Anti poaching efforts get into higher gear as more suspects were arrested before Christmas

BLOOD IVORY RAIDS NAB CULPRITS AND 156 PIECES OF IVORY

(Posted 28th December 2015)

Tanzania’s law enforcement tasked with the protection of wildlife and the fight against poaching are increasingly becoming assertive again in Tanzania, having gained newfound confidence that the country’s new political leadership is supporting them in meeting their objectives

Freed from the previous shackles of corruption and often blatant interference in such investigations – the Kikwete regime was after all presiding over the mass slaughter of the country’s large herds of elephant by the tens of thousands without as much as moving a finger until global outrage began to spoil the party – has the antipoaching taskforce since the regime change recorded several major successes in arresting suspects including two kingpins in the dying days of the Kikwete presidency when they knew that no one would dare any longer to intervene on behalf of those nabbed.

Just before Christmas were another two arrests carried out in Dar es Salaam and over 200 kilograms of blood ivory confiscated, estimated to be worth some 670.000 US Dollars.

Tanzania’s new President John Magufuli at a very early stage already took aim at the poaching menace which he said was spoiling Tanzania’s reputation abroad and which certainly led to a downturn in visitor numbers as several conservation organizations abroad began to decampaign the destination over the Kikwete regime’s appalling record of antipoaching measures.

While a ‘recount’ in the greater Ruaha conservation area has established that the slaughter there was not as extensive as initially thought has in particular the Selous Game Reserve taken major hits in the elephant population with some 57.000 elephant lost during the last two game counts.

The new Magufuli government has also energetically moved ahead in plugging the leaks into and out of the main port of Dar es Salaam through which in the past massive ivory shipments were made without detection, suggesting that port and Revenue Authority staff were involved in the smuggling, often only coming into the public domain when entire container loads of blood ivory were found in South East Asian ports in Singapore, Malaysia and Hong Kong, all enroute into China.

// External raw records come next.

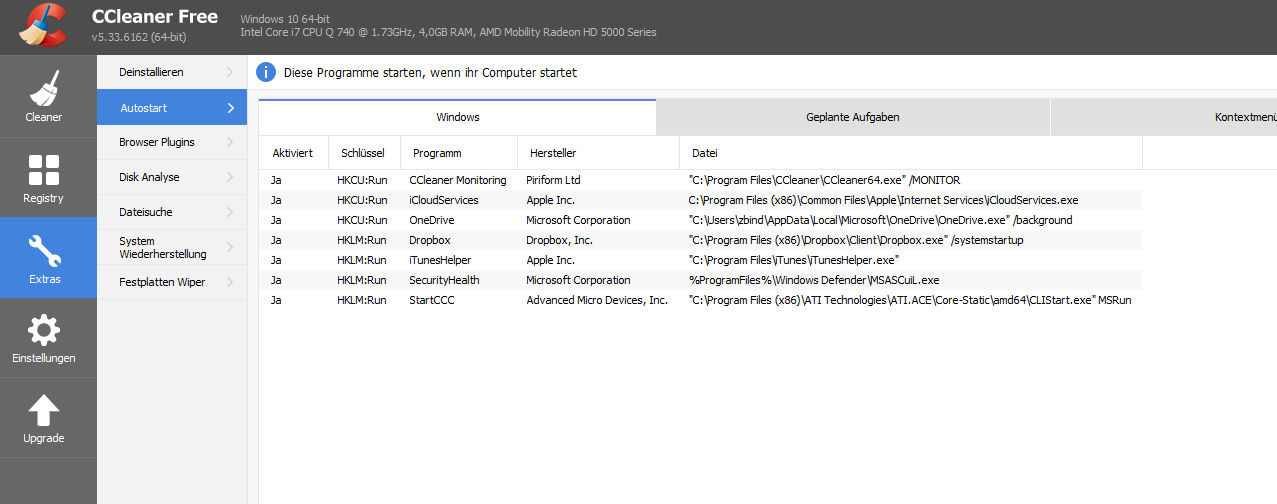Switch to the Kontextmenü tab
1277x504 pixels.
tap(1164, 117)
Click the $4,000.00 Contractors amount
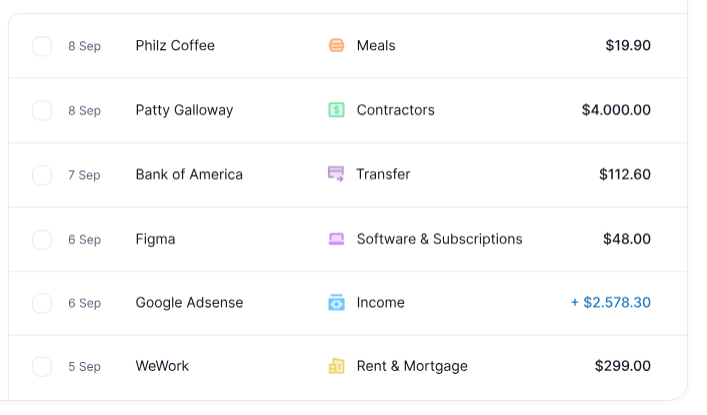Viewport: 707px width, 415px height. pyautogui.click(x=616, y=110)
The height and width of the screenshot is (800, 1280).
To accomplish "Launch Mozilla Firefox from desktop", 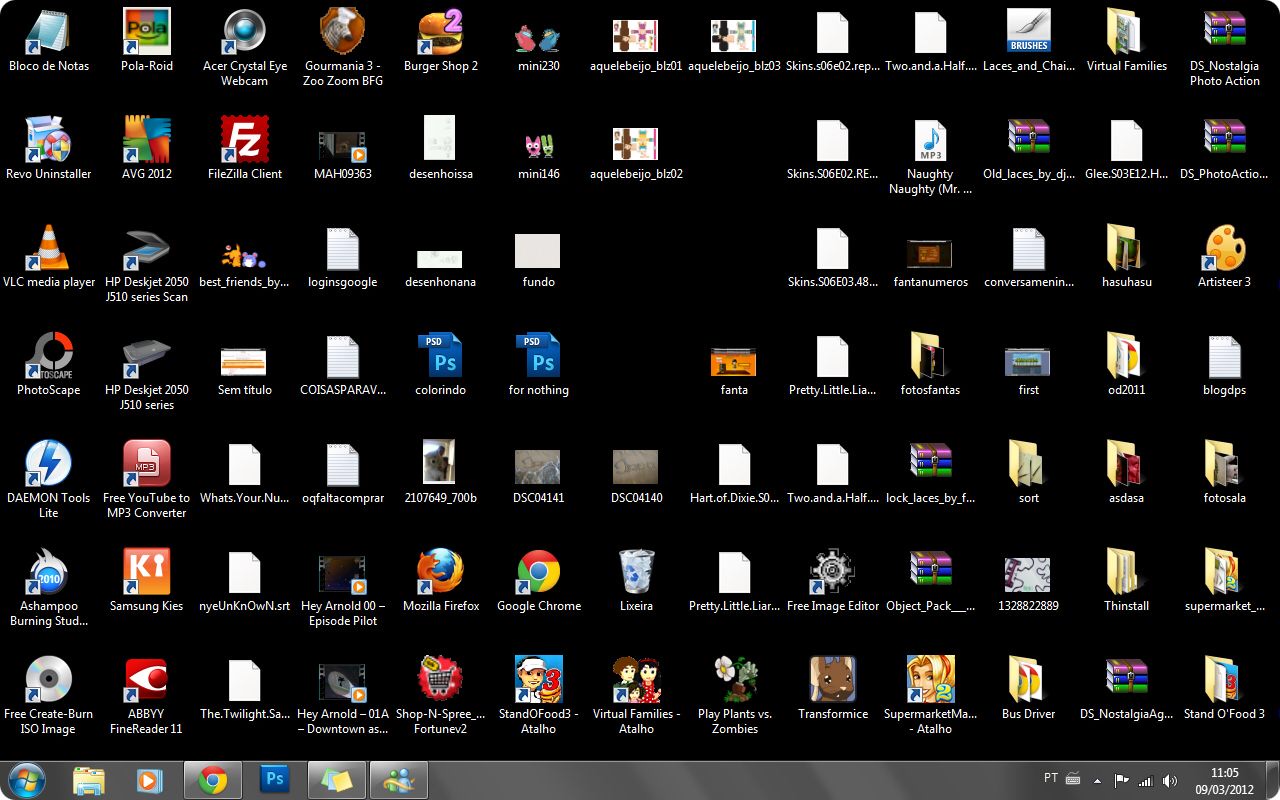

Hope has been expressed by conservationists in Tanzania that both TAWA and TANAPA, the Tanzania Wildlife Authority and the Tanzania National Park Authority, will now be given a much greater leeway to hunt down poachers and prosecute them now that the new government has embarked on a massive anti-corruption drive and already sacked and taken to course key individuals from the Kikwete area, including the former Director General of the Tanzania Revenue Authority.